## DATA FOR PROCESSING
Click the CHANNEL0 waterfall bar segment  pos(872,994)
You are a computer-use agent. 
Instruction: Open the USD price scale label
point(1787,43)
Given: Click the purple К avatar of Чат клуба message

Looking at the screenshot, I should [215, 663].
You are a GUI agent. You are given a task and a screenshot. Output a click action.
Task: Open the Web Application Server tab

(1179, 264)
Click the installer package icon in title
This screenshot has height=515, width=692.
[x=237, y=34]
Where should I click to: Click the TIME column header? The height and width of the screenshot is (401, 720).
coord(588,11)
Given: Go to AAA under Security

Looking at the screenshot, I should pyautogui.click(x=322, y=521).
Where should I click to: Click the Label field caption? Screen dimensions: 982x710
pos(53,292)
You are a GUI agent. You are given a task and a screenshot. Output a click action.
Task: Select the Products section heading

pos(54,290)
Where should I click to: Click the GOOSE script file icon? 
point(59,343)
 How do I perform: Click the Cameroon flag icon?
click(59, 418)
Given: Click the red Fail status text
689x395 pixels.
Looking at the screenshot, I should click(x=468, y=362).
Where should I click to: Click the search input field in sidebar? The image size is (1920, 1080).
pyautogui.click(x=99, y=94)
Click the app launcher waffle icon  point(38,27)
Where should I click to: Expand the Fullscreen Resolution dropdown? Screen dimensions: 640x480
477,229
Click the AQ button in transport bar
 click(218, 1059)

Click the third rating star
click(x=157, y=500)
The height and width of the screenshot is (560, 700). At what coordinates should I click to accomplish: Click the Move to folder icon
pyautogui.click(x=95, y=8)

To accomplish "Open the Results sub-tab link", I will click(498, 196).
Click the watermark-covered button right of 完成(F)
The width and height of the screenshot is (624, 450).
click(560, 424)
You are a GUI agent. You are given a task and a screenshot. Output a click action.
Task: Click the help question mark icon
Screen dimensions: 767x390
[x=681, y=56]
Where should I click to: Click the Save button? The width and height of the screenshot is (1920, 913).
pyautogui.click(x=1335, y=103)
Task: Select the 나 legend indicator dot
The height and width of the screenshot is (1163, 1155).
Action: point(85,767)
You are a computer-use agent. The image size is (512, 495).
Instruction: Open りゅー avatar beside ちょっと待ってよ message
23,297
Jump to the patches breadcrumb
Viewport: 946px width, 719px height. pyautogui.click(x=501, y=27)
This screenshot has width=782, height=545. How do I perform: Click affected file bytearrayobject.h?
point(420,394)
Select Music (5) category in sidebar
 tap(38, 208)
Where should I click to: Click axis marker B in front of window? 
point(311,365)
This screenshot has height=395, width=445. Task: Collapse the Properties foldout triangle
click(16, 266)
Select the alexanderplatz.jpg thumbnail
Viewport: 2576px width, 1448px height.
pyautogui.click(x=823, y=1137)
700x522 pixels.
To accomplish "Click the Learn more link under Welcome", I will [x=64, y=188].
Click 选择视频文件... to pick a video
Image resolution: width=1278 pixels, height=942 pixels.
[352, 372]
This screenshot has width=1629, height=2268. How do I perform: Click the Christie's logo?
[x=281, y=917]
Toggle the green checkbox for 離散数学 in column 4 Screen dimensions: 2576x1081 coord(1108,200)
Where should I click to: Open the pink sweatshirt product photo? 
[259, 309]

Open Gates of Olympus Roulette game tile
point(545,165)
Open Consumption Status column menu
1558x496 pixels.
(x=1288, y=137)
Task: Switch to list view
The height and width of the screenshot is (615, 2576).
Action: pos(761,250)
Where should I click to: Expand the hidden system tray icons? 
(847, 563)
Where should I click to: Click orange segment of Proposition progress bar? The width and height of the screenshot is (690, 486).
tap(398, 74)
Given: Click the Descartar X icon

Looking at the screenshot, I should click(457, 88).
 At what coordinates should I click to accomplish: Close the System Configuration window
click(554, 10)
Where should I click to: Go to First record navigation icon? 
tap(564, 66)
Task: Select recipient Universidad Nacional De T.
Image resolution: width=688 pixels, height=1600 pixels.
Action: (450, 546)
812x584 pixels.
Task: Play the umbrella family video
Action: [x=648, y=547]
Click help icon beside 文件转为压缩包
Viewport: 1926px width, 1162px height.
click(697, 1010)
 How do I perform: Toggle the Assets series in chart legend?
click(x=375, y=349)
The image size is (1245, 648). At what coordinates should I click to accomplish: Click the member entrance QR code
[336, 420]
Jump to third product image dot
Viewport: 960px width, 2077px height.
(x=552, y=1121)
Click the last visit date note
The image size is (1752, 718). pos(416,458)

## THE EXERCISE
Reproduce every item above word for word, leaving nothing out.

## SOLUTION TO THIS TASK
Click the CHANNEL0 waterfall bar segment  pos(872,994)
You are a computer-use agent. 
Instruction: Open the USD price scale label
point(1787,43)
Given: Click the purple К avatar of Чат клуба message

Looking at the screenshot, I should [215, 663].
You are a GUI agent. You are given a task and a screenshot. Output a click action.
Task: Open the Web Application Server tab

(1179, 264)
Click the installer package icon in title
This screenshot has height=515, width=692.
[x=237, y=34]
Where should I click to: Click the TIME column header? The height and width of the screenshot is (401, 720).
coord(588,11)
Given: Go to AAA under Security

Looking at the screenshot, I should pyautogui.click(x=322, y=521).
Where should I click to: Click the Label field caption? Screen dimensions: 982x710
pos(53,292)
You are a GUI agent. You are given a task and a screenshot. Output a click action.
Task: Select the Products section heading

pos(54,290)
Where should I click to: Click the GOOSE script file icon? 
point(59,343)
 How do I perform: Click the Cameroon flag icon?
click(59, 418)
Given: Click the red Fail status text
689x395 pixels.
Looking at the screenshot, I should click(x=468, y=362).
Where should I click to: Click the search input field in sidebar? The image size is (1920, 1080).
pyautogui.click(x=99, y=94)
Click the app launcher waffle icon  point(38,27)
Where should I click to: Expand the Fullscreen Resolution dropdown? Screen dimensions: 640x480
477,229
Click the AQ button in transport bar
 click(218, 1059)

Click the third rating star
click(x=157, y=500)
The height and width of the screenshot is (560, 700). At what coordinates should I click to accomplish: Click the Move to folder icon
pyautogui.click(x=95, y=8)

To accomplish "Open the Results sub-tab link", I will click(498, 196).
Click the watermark-covered button right of 完成(F)
The width and height of the screenshot is (624, 450).
click(560, 424)
You are a GUI agent. You are given a task and a screenshot. Output a click action.
Task: Click the help question mark icon
Screen dimensions: 767x390
[x=681, y=56]
Where should I click to: Click the Save button? The width and height of the screenshot is (1920, 913).
pyautogui.click(x=1335, y=103)
Task: Select the 나 legend indicator dot
The height and width of the screenshot is (1163, 1155).
Action: point(85,767)
You are a computer-use agent. The image size is (512, 495).
Instruction: Open りゅー avatar beside ちょっと待ってよ message
23,297
Jump to the patches breadcrumb
Viewport: 946px width, 719px height. pyautogui.click(x=501, y=27)
This screenshot has width=782, height=545. How do I perform: Click affected file bytearrayobject.h?
point(420,394)
Select Music (5) category in sidebar
 tap(38, 208)
Where should I click to: Click axis marker B in front of window? 
point(311,365)
This screenshot has height=395, width=445. Task: Collapse the Properties foldout triangle
click(16, 266)
Select the alexanderplatz.jpg thumbnail
Viewport: 2576px width, 1448px height.
pyautogui.click(x=823, y=1137)
700x522 pixels.
To accomplish "Click the Learn more link under Welcome", I will [x=64, y=188].
Click 选择视频文件... to pick a video
Image resolution: width=1278 pixels, height=942 pixels.
[352, 372]
This screenshot has width=1629, height=2268. How do I perform: Click the Christie's logo?
[x=281, y=917]
Toggle the green checkbox for 離散数学 in column 4 Screen dimensions: 2576x1081 coord(1108,200)
Where should I click to: Open the pink sweatshirt product photo? 
[259, 309]

Open Gates of Olympus Roulette game tile
point(545,165)
Open Consumption Status column menu
1558x496 pixels.
(x=1288, y=137)
Task: Switch to list view
The height and width of the screenshot is (615, 2576).
Action: pos(761,250)
Where should I click to: Expand the hidden system tray icons? 
(847, 563)
Where should I click to: Click orange segment of Proposition progress bar? The width and height of the screenshot is (690, 486).
tap(398, 74)
Given: Click the Descartar X icon

Looking at the screenshot, I should click(457, 88).
 At what coordinates should I click to accomplish: Close the System Configuration window
click(554, 10)
Where should I click to: Go to First record navigation icon? 
tap(564, 66)
Task: Select recipient Universidad Nacional De T.
Image resolution: width=688 pixels, height=1600 pixels.
Action: (450, 546)
812x584 pixels.
Task: Play the umbrella family video
Action: [x=648, y=547]
Click help icon beside 文件转为压缩包
Viewport: 1926px width, 1162px height.
click(697, 1010)
 How do I perform: Toggle the Assets series in chart legend?
click(x=375, y=349)
The image size is (1245, 648). At what coordinates should I click to accomplish: Click the member entrance QR code
[336, 420]
Jump to third product image dot
Viewport: 960px width, 2077px height.
(x=552, y=1121)
Click the last visit date note
The image size is (1752, 718). pos(416,458)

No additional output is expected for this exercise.